What you'll discover:
With 2,048 tokens, the conversation fills up in roughly 4-7 turns depending on message length. With 8,192, you get roughly 4x as many turns. The relationship is approximately linear — double the context, double the conversation length.
Watch the Metrics Dashboard carefully: prompt tokens grow steadily, then plateau when the sliding window kicks in. That plateau is the moment older messages start vanishing.
Record your observations:
| Context window | Turns before full | Prompt tokens at plateau |
|---|---|---|
| 2,048 | ? | ? |
| 8,192 | ? | ? |
Exercise 2: The amnesia test
What to do:
- Set the context window to 2,048 tokens in Chat Settings
- In your first message, tell the model: "My name is Alex and my favorite color is blue. Please remember this."
- Have a conversation about unrelated topics — ask about history, science, cooking, anything. Send 5-10 messages.
- After several turns, ask: "What is my name and what is my favorite color?"
- Does the model remember? Record the answer.
- Now set the context window to 8,192 tokens and repeat the entire experiment from step 2
- At what point does the model forget with the larger context?
What you'll discover:
With 2,048 tokens, the model will likely forget your name and color after just a few turns of unrelated conversation. The message containing your personal facts has been pushed out of the sliding window. The model may:
- Confess it doesn't know ("I don't have that information")
- Hallucinate an answer (confidently state an incorrect name)
- Partially remember (get one fact right and one wrong)
With 8,192 tokens, the facts survive longer — but they still eventually disappear if you chat long enough. The forgetting is inevitable; only the timing changes.
The critical observation: The model does not know it has forgotten. It never says "I used to know your name but it was removed from my context." It behaves as if the information never existed.

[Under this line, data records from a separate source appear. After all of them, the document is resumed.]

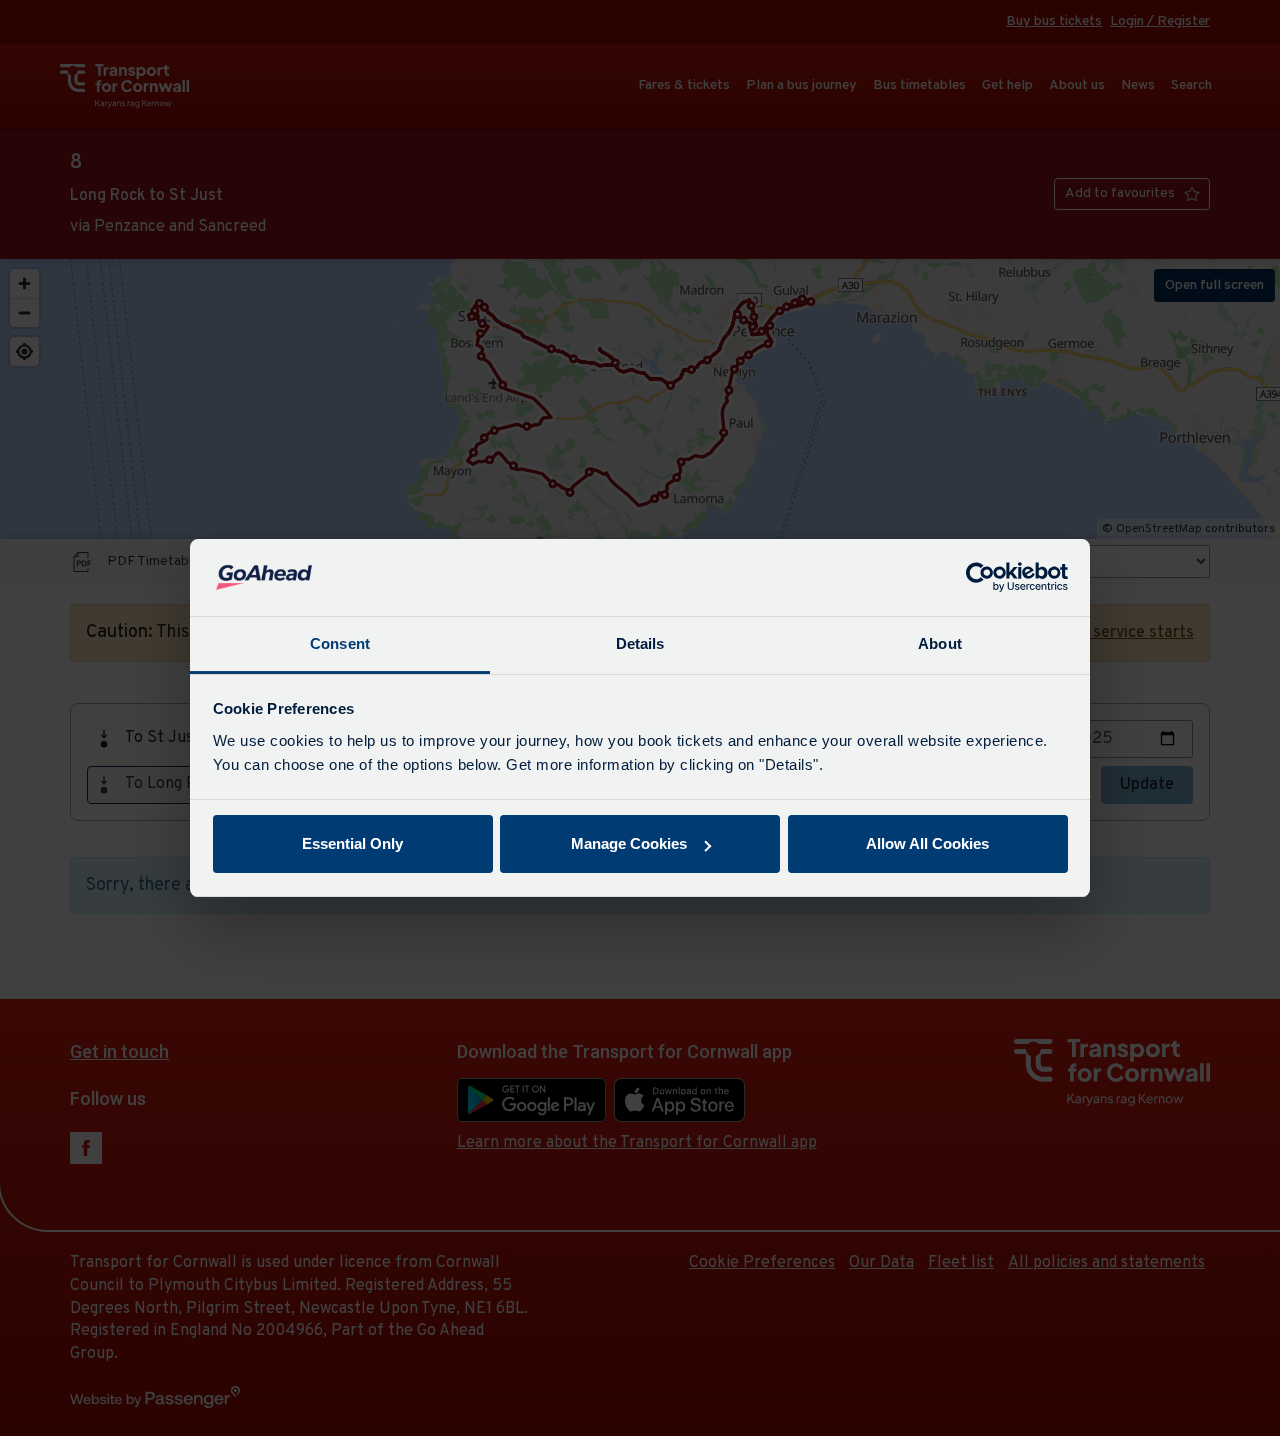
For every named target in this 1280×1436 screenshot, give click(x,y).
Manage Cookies (629, 843)
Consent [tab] (340, 643)
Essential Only (352, 843)
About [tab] (940, 643)
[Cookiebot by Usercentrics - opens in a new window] (980, 578)
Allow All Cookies (927, 843)
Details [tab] (640, 643)
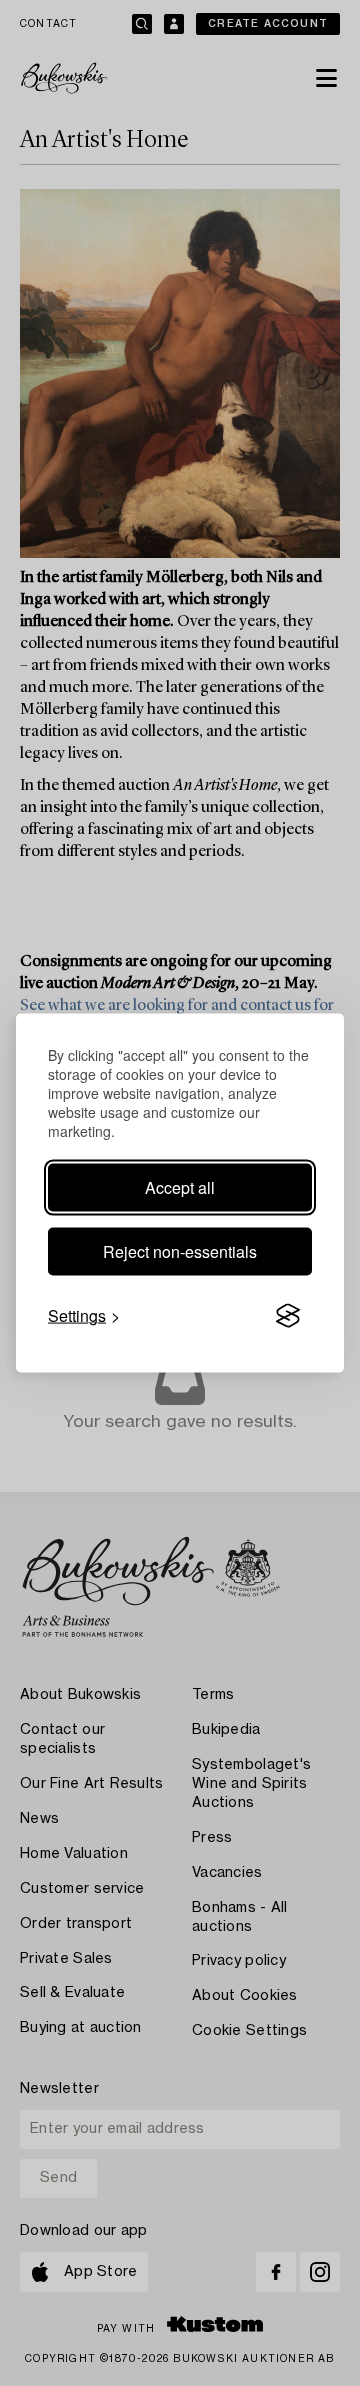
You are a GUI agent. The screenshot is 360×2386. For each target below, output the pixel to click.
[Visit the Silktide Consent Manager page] (288, 1316)
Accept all (180, 1187)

Exercise 3: Token budget anatomy
What to do:
- Have a conversation of at least 5 turns in Chat Diagnostics
- Open the Prompt Inspector (prompt anatomy view)

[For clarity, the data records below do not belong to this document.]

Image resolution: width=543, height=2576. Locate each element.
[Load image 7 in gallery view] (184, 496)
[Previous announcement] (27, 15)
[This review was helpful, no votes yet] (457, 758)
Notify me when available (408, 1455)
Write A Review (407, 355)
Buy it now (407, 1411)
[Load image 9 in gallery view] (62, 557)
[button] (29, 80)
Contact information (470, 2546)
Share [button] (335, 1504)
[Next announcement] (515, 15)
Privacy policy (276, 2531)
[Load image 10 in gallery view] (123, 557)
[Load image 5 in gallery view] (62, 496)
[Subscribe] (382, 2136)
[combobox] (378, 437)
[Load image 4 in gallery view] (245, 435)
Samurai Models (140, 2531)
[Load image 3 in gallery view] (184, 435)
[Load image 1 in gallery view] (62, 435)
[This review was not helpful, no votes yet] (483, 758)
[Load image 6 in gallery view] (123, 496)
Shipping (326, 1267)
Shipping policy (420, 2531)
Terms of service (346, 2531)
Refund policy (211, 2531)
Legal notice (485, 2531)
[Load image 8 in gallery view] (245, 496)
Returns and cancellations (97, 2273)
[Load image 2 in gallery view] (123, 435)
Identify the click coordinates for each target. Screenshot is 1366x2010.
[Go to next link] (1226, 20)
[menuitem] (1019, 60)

- Examine the stacked bar chart showing the token budget breakdown: system prompt tokens vs conversation history tokens vs user message tokens
- Note the current system prompt size
- Now go to Chat Settings and change the system prompt to something very long — paste a full paragraph of detailed instructions (e.g., "You are a helpful assistant who always responds in bullet points. You must cite sources for every claim. You should use formal academic English. You must never use contractions. Always begin your response with a summary sentence..." — make it 200+ words)

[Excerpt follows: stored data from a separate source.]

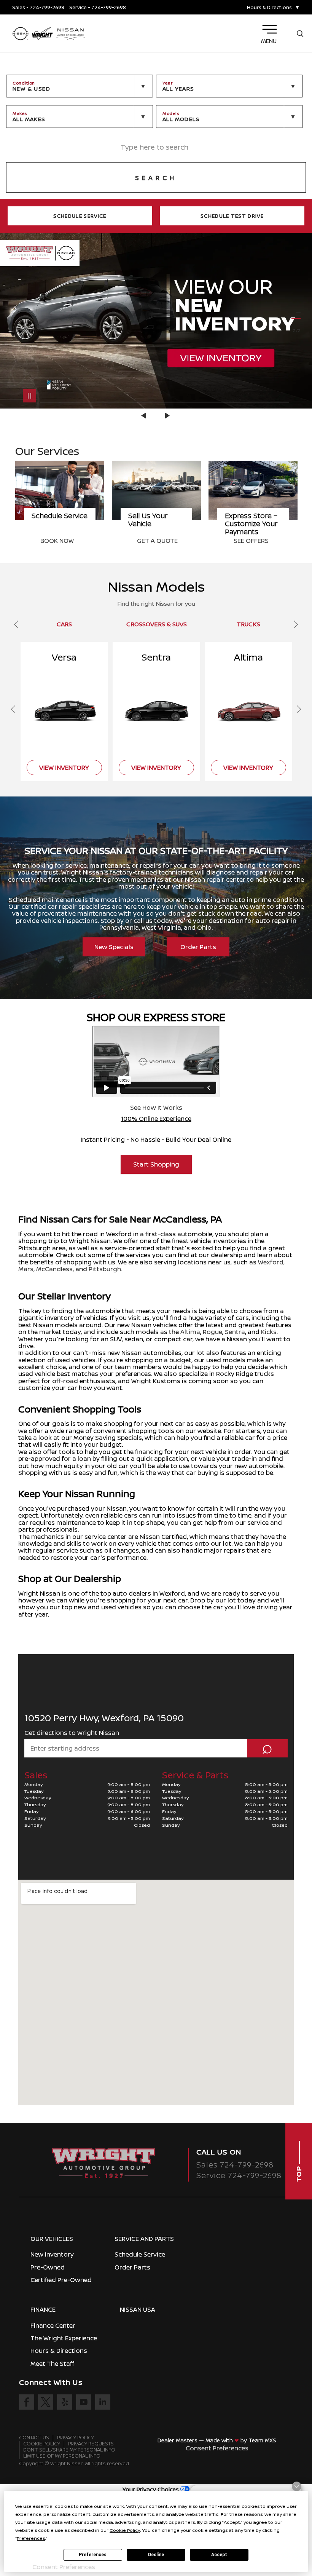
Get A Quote (60, 540)
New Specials (114, 947)
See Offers (154, 540)
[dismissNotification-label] (296, 2486)
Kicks (269, 1332)
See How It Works (156, 1107)
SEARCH (156, 178)
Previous (144, 415)
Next (167, 415)
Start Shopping (156, 1164)
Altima (190, 1332)
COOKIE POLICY (41, 2444)
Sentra (235, 1332)
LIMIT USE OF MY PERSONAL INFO (61, 2456)
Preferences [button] (31, 2538)
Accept (219, 2554)
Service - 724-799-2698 (97, 7)
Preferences (93, 2554)
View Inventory (258, 540)
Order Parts (198, 947)
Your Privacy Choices (151, 2489)
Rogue (212, 1332)
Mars (25, 1269)
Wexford (270, 1262)
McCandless (54, 1269)
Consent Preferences (217, 2448)
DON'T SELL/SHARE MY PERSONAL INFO (69, 2450)
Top (298, 2173)
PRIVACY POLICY (75, 2438)
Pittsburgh (105, 1269)
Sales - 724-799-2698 (38, 7)
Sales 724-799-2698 (235, 2164)
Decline (156, 2554)
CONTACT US (34, 2438)
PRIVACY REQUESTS (91, 2444)
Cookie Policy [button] (125, 2530)
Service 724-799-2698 (239, 2175)
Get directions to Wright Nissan (71, 1733)
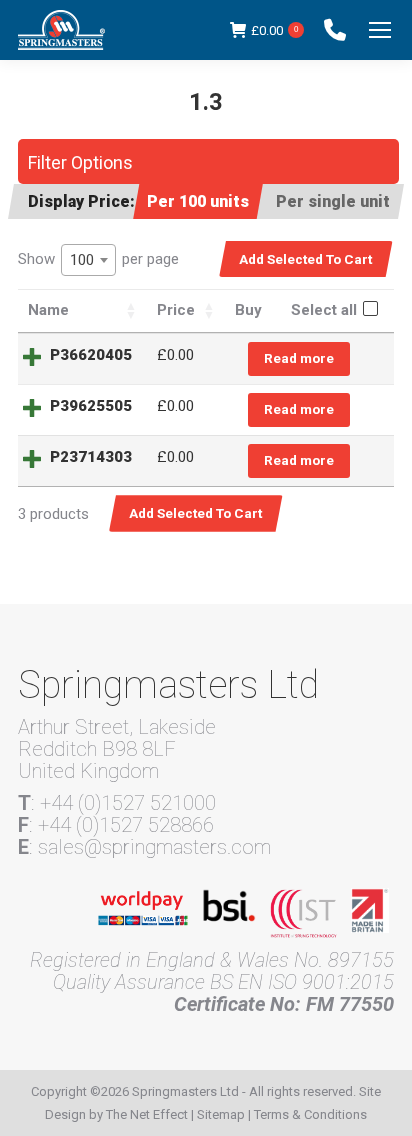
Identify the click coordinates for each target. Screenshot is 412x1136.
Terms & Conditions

- Send a new message and re-examine the Prompt Inspector
- Compare: how much space does the expanded system prompt consume? How many fewer conversation turns fit?
What you'll discover:
The stacked bar chart makes the trade-off viscerally clear. A short system prompt (e.g., "You are a helpful assistant") might consume 10-20 tokens. A verbose system prompt can easily consume 300-500 tokens — that's 15-25% of a 2,048-token context window, gone before the conversation even starts.
Reflection questions:
- If you only have 2,048 tokens total, is a 500-token system prompt worth it?
- How would you rewrite a long system prompt to convey the same instructions in fewer tokens?
- What happens to the system prompt when context overflows — is it ever dropped?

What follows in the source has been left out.